Fukuoka is the largest city in the Kyushu region in southern Japan, with a population of 1.5 million. It is also home to the world's first serious effort to commercialize hydrogen derived from sewage sludge.

 

     Mitsubishi Kakoki and Kyushu University are collaborating with the city as part of the Fukuoka Hydrogen Town project to establish a means of generating hydrogen from sewage sludge and supply it for fuel cell vehicles.

     To process sewage sludge, waste water from homes and the like travels through sewer pipes to reach a sewage treatment plant, where it is collected and treated. This waste water contains human waste and other solid material, so the first step is to separate out the water component and decompose the organic materials using microorganisms. Sewage sludge consists of the original solid material plus the remains of the microorganisms used in the treatment process.

     Currently, most of this sewage sludge is incinerated or otherwise disposed of at great expense.     
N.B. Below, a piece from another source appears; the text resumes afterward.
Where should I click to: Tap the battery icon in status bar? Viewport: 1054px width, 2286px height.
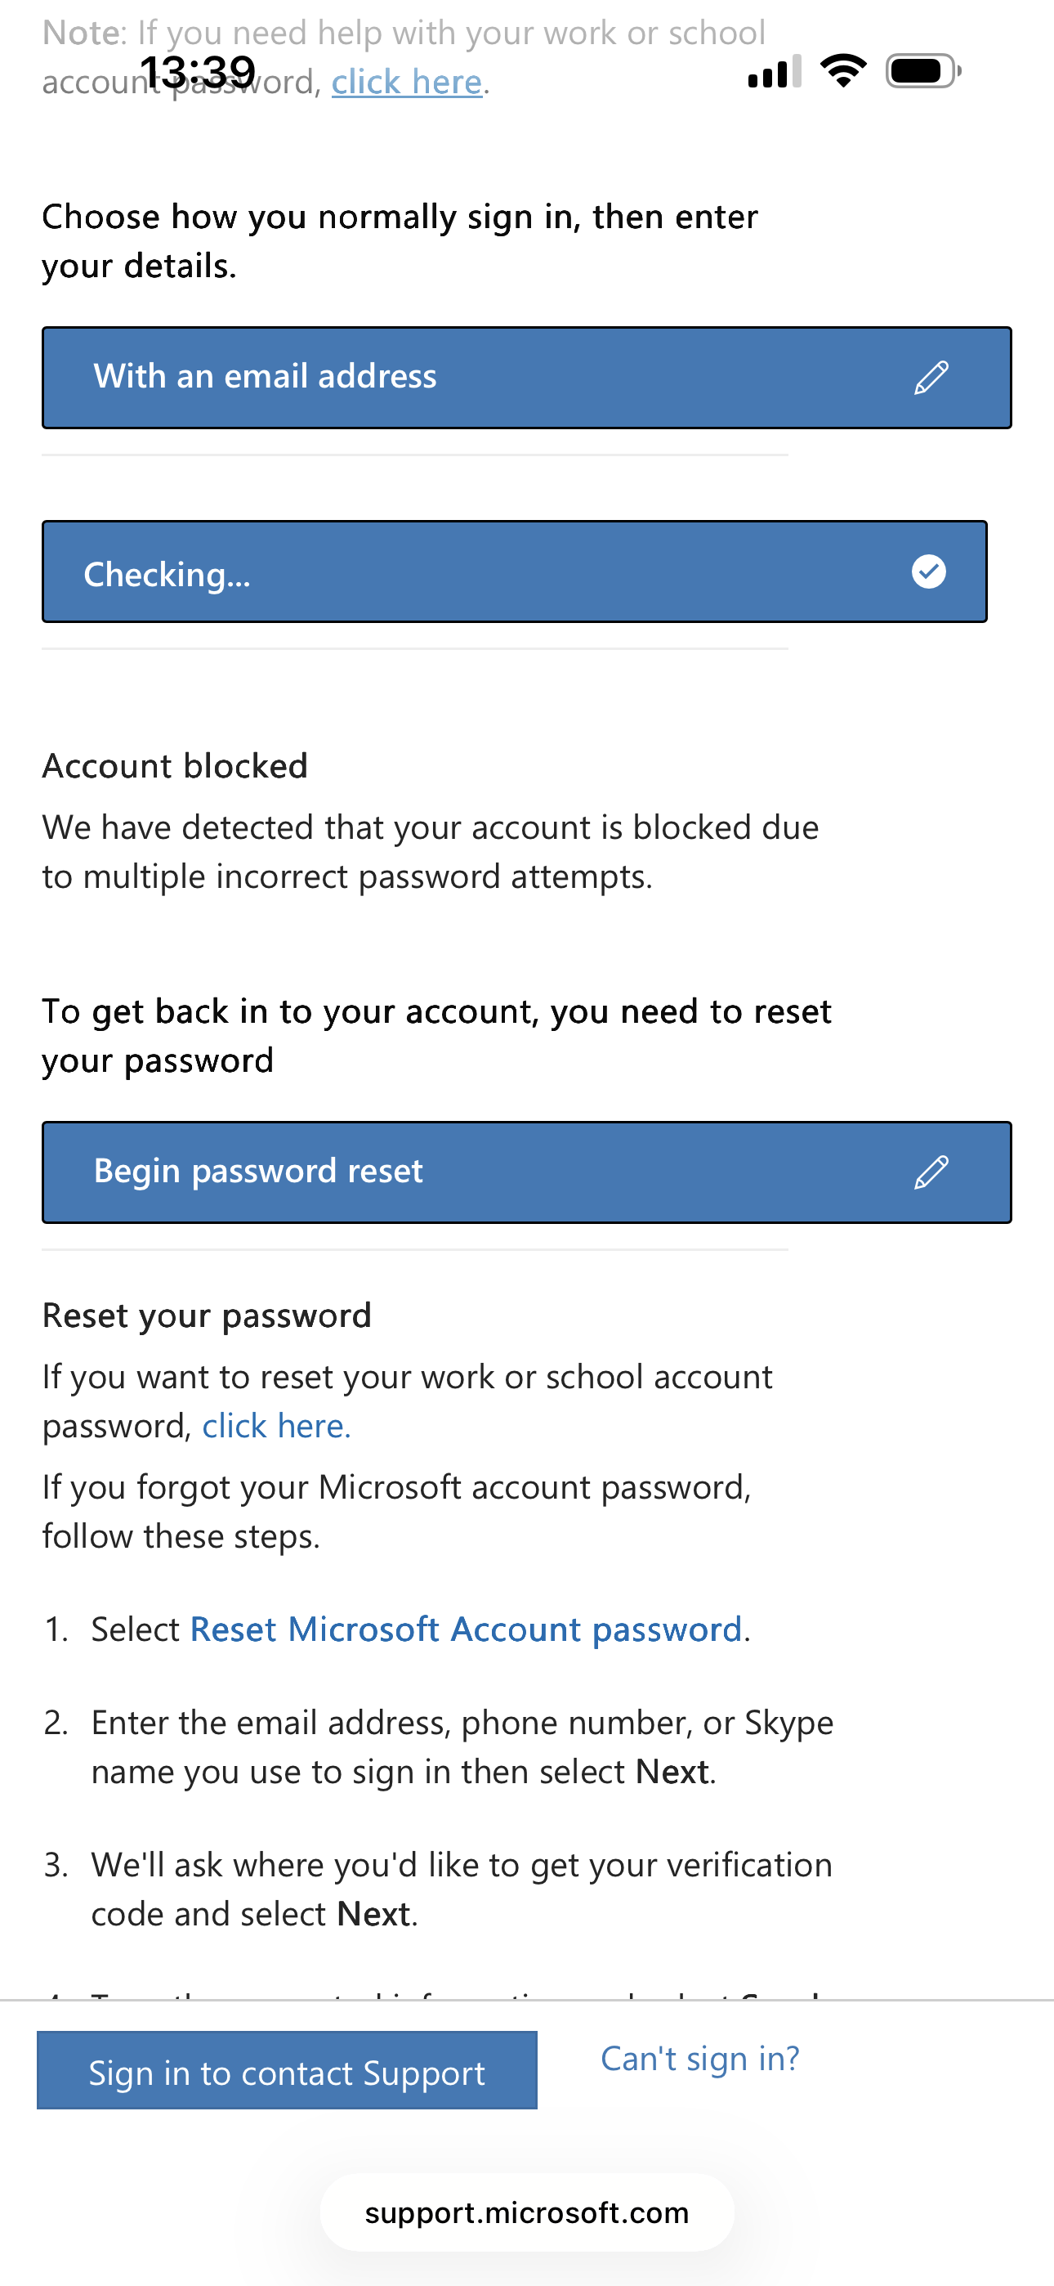click(923, 71)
     But Fukuoka is interested in the beneficial uses of this sludge. It uses a process to heat and break down the sludge to generate biogas containing large amounts of methane. It then processes this biogas using a special facility that extracts only methane, and reacts this with steam at high temperature to make 99.999% pure hydrogen, exceeding international quality standards.

     The water treatment facility in Fukuoka where this is taking place is also equipped with a hydrogen station for fuel cell vehicles. It's estimated that up to 2 million fuel cell vehicles could be plying the roads in 2025 in Japan, and based on that prediction, the city calculates it can turn a profit on such fueling stations in a decade.
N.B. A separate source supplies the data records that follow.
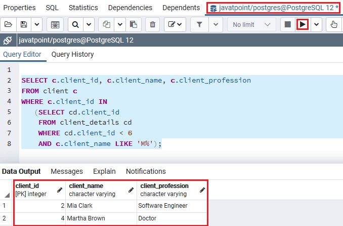The height and width of the screenshot is (226, 343).
Task: Click the Stop query square icon
Action: [287, 24]
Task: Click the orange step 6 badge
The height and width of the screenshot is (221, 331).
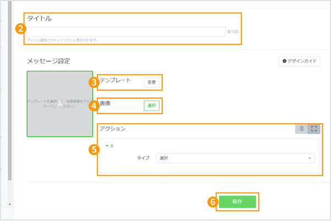Action: pyautogui.click(x=212, y=202)
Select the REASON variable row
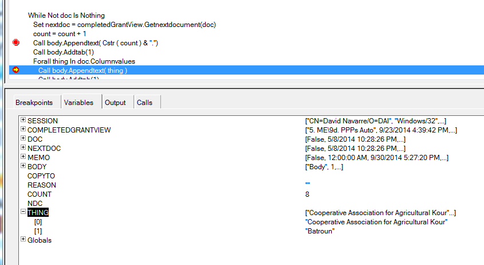The width and height of the screenshot is (484, 265). tap(41, 185)
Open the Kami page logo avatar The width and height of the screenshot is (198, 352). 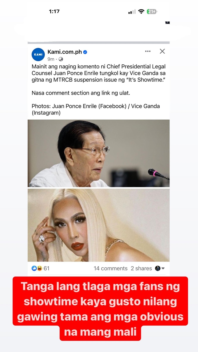(38, 55)
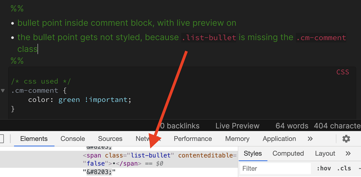Viewport: 361px width, 177px height.
Task: Open the Layout sidebar tab
Action: 325,153
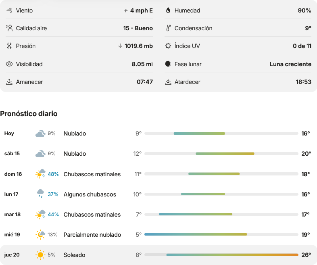Image resolution: width=317 pixels, height=265 pixels.
Task: Click the Pronóstico diario heading
Action: click(29, 114)
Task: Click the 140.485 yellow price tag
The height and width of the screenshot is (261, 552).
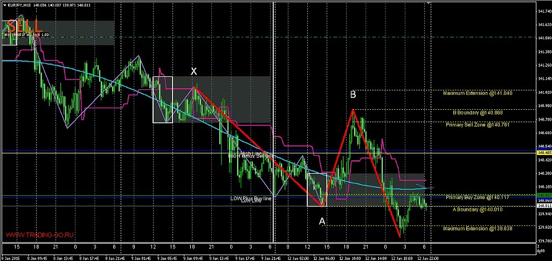Action: point(541,153)
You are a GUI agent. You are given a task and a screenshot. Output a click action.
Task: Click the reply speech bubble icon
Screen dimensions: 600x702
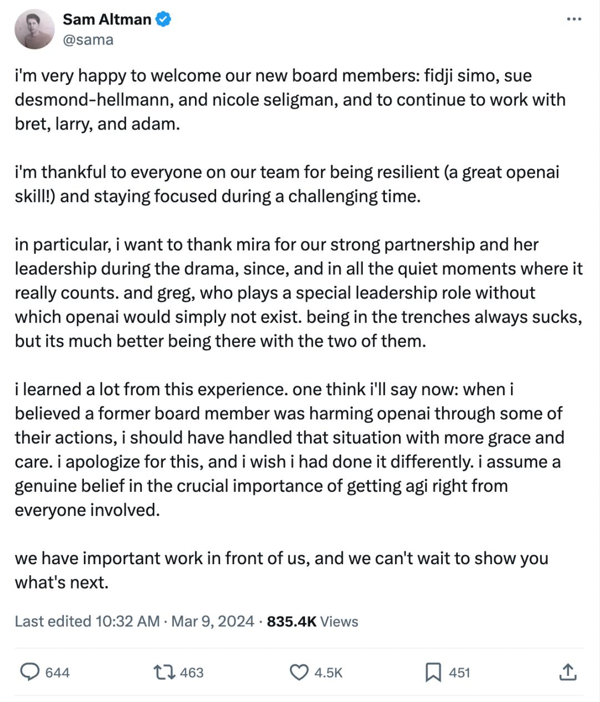point(29,672)
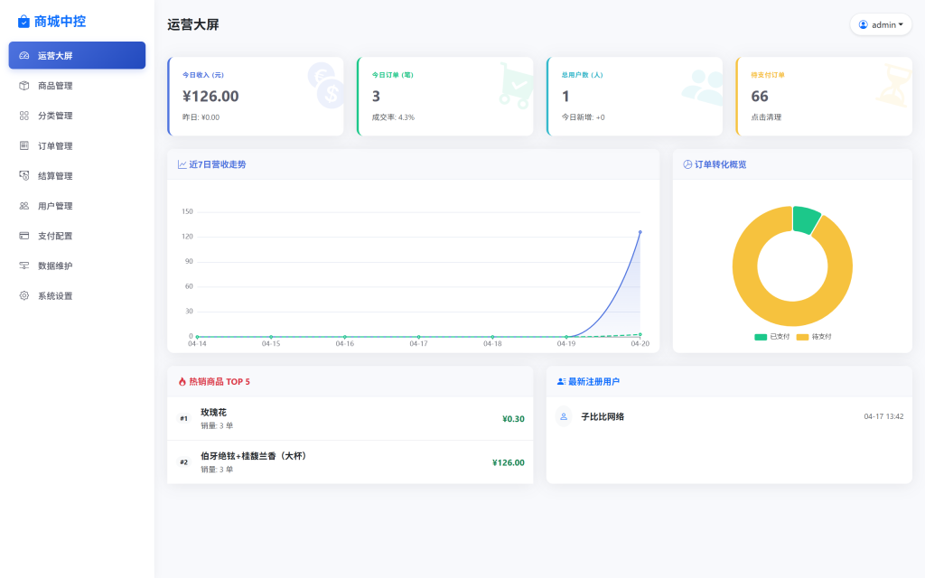Open the admin account dropdown
Screen dimensions: 925x578
click(881, 24)
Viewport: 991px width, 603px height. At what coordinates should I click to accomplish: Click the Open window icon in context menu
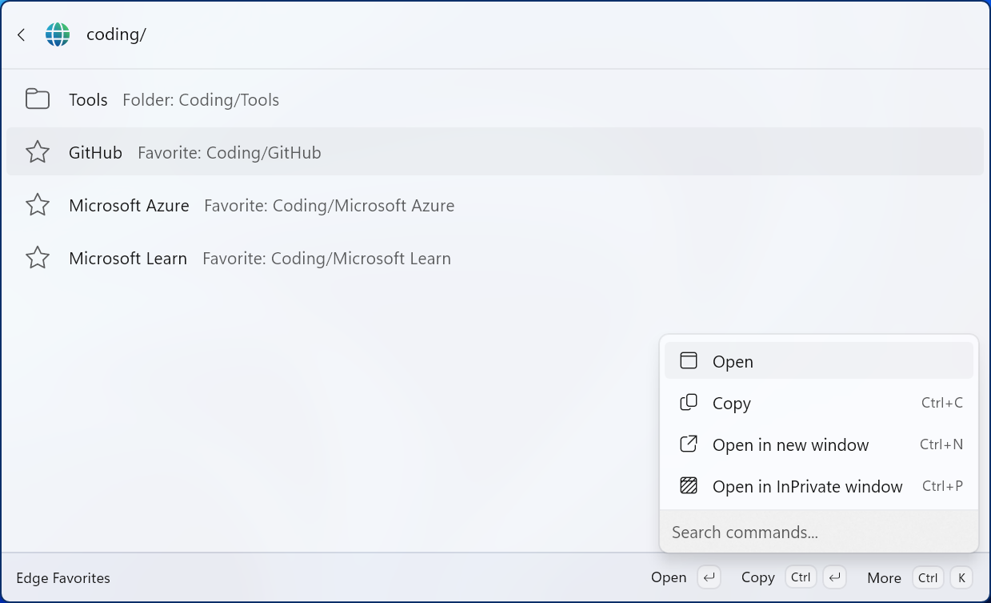[x=689, y=361]
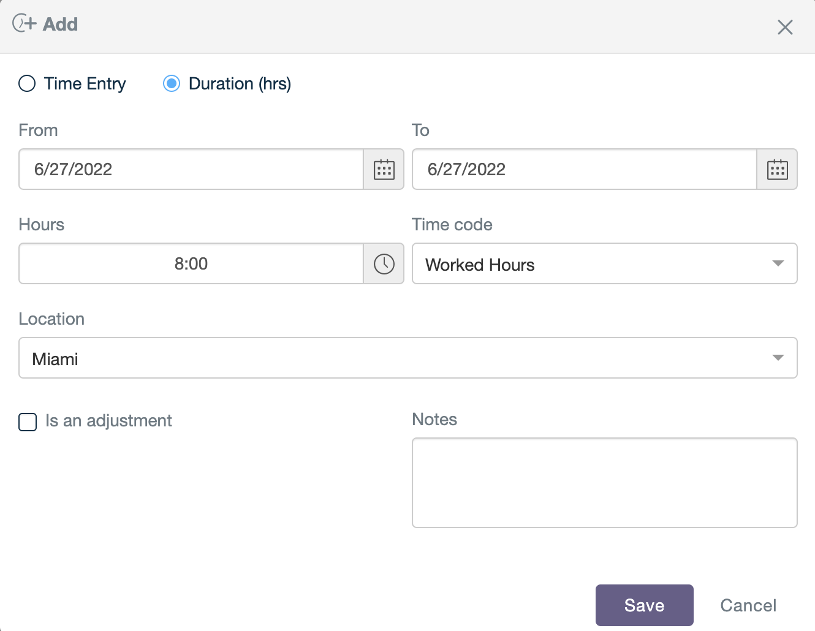Cancel the Add dialog
This screenshot has height=631, width=815.
748,605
     Fukuoka has a history of reusing resources. It lacks a so-called Class A river system, which is the designation for systems deemed important for the national economy and people's lives, so in 1978, a dry year, it was forced to impose restrictions on water use for 287 consecutive days. The city was the first in Japan to reuse processed waste water for toilets, and to this day it has more facilities for supplying this kind of recycled water than any other city in Japan. The citywide ethos for the reuse of resources helps explain why it is now tackling the conversion of sewage sludge into hydrogen.